DEINE AUFGABE: Kannst du die Zeilen ab der Zeile, die „Locate an element“ enthält, bis einschließlich der Zeile, die „pyautogui.click(x=253, y=140)“ enthält, als JSON-Liste von Strings ausgeben, mit einem String pro Zeile und ohne Leerzeilen?

INHALT DES DATENSATZES:
──────────

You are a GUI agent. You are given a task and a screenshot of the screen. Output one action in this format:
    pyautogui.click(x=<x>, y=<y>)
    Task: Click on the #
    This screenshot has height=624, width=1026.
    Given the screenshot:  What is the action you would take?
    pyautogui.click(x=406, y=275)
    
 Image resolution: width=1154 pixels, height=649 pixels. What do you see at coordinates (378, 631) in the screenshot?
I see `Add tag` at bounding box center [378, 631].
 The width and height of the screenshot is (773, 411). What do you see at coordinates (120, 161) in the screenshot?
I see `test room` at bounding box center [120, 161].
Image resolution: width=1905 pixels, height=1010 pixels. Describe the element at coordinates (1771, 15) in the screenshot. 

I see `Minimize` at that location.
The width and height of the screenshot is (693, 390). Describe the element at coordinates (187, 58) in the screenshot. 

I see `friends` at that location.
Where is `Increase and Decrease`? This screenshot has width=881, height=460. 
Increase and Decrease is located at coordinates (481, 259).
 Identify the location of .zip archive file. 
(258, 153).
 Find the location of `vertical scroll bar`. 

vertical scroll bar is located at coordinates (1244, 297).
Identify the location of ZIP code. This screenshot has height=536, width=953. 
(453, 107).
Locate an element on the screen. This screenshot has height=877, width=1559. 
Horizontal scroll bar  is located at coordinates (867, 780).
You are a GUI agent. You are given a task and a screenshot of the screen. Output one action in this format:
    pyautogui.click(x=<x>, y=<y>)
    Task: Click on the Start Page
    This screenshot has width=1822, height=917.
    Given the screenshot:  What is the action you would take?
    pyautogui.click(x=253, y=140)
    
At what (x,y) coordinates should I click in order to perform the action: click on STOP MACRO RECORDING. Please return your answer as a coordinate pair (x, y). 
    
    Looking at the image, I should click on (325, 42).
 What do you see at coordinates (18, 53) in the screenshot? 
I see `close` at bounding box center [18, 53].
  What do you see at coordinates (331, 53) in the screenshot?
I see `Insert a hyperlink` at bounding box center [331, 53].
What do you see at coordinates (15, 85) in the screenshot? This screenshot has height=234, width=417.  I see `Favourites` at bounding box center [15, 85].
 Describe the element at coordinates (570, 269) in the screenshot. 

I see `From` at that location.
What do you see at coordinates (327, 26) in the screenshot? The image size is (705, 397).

──────────

LÖSUNG DER AUFGABE:
[
  "Locate an element on the screen. This screenshot has height=877, width=1559. ",
  "Horizontal scroll bar  is located at coordinates (867, 780).",
  "You are a GUI agent. You are given a task and a screenshot of the screen. Output one action in this format:",
  "    pyautogui.click(x=<x>, y=<y>)",
  "    Task: Click on the Start Page",
  "    This screenshot has width=1822, height=917.",
  "    Given the screenshot:  What is the action you would take?",
  "    pyautogui.click(x=253, y=140)"
]